• _Source passage_:
****

Re: Breaking the previous large-scale sort record with Spark

2014-10-10 Thread arthur.hk.c...@gmail.com
Wonderful !!

On 11 Oct, 2014, at 12:00 am, Nan Zhu  wrote:

> Great! Congratulations!
> 
> -- 
> Nan Zhu
> On Friday, October 10, 2014 at 11:19 AM, Mridul Muralidharan wrote:
> 
>> Brilliant stuff ! Congrats all :-)
>> This is indeed really heartening news !
>> 
>> Regards,
>> Mridul
>> 
>> 
>> On Fri, Oct 10, 2014 at 8:24 PM, Matei Zaharia  
>> wrote:
>>> Hi folks,
>>> 
>>> I interrupt your regularly scheduled user / dev list to bring you some 
>>> pretty cool news for the project, which is that we've been able to use 
>>> Spark to break MapReduce's 100 TB and 1 PB sort records, sorting data 3x 
>>> faster on 10x fewer nodes. There's a detailed writeup at 
>>> http://databricks.com/blog/2014/10/10/spark-breaks-previous-large-scale-sort-record.html.
>>>  Summary: while Hadoop MapReduce held last year's 100 TB world record by 
>>> sorting 100 TB in 72 minutes on 2100 nodes, we sorted it in 23 minutes on 
>>> 206 nodes; and we also scaled up to sort 1 PB in 234 minutes.

****

• _Given entries_:
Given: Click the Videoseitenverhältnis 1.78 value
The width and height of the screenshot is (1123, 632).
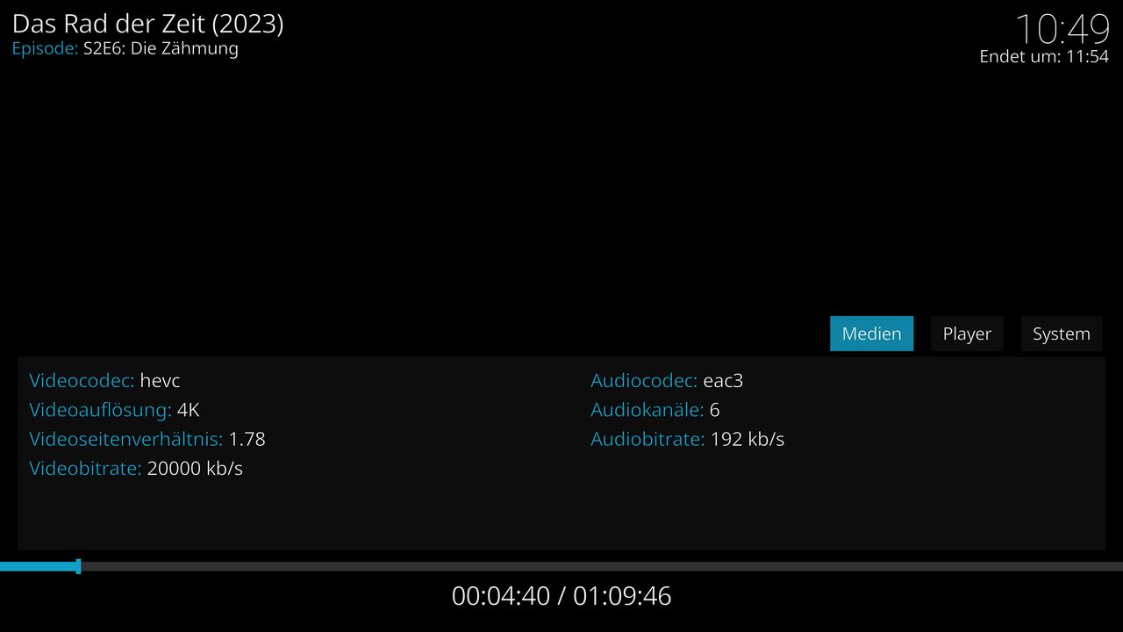Looking at the screenshot, I should point(247,439).
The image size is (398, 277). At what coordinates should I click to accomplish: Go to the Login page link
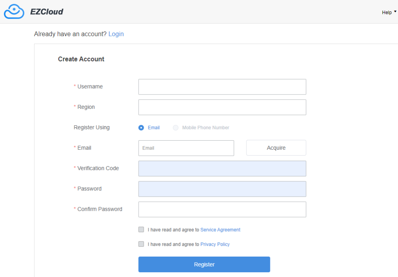tap(116, 34)
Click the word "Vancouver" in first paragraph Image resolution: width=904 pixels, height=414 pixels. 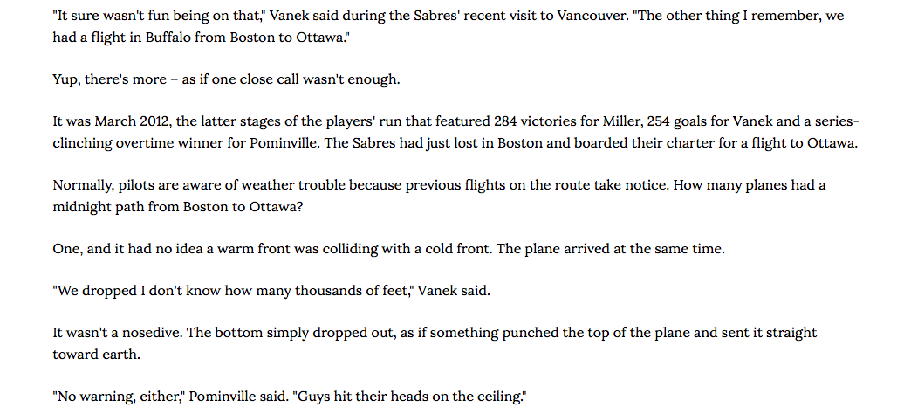click(592, 16)
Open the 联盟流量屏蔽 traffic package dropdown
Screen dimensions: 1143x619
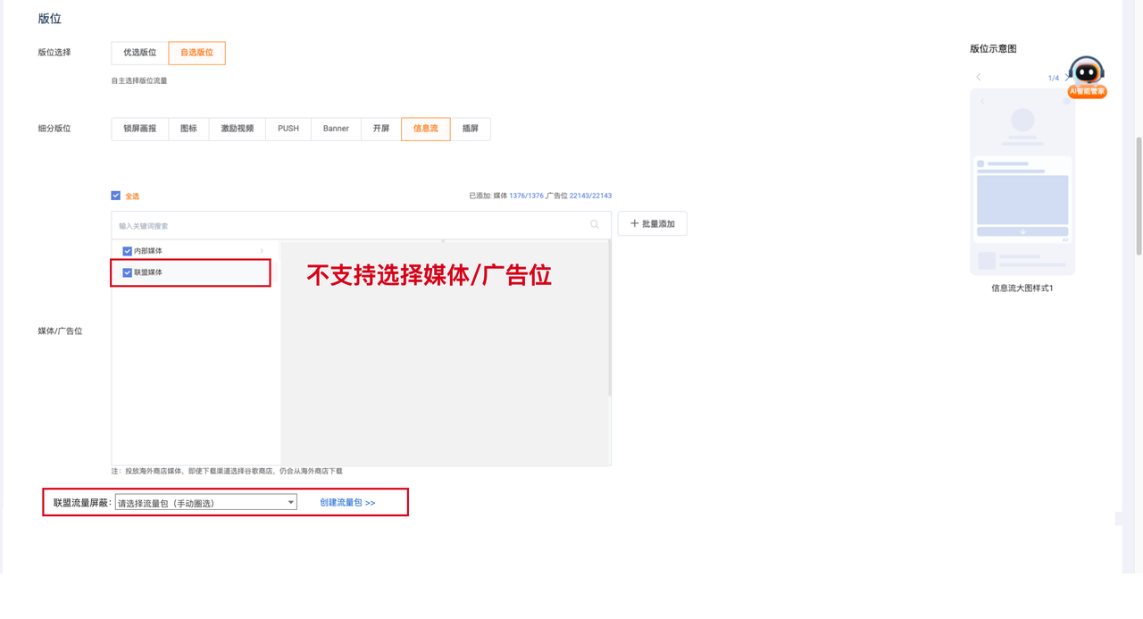tap(206, 503)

****

• _Directions_:
Please reproduce the Spark sort-record thread starting at "2014-10-10 Thread arthur.hk.c...@gmail.com" and ending at "heartening news !", swapping "Brilliant" for "Fantastic".

• _Result_:
2014-10-10 Thread arthur.hk.c...@gmail.com
Wonderful !!

On 11 Oct, 2014, at 12:00 am, Nan Zhu  wrote:

> Great! Congratulations!
> 
> -- 
> Nan Zhu
> On Friday, October 10, 2014 at 11:19 AM, Mridul Muralidharan wrote:
> 
>> Fantastic stuff ! Congrats all :-)
>> This is indeed really heartening news !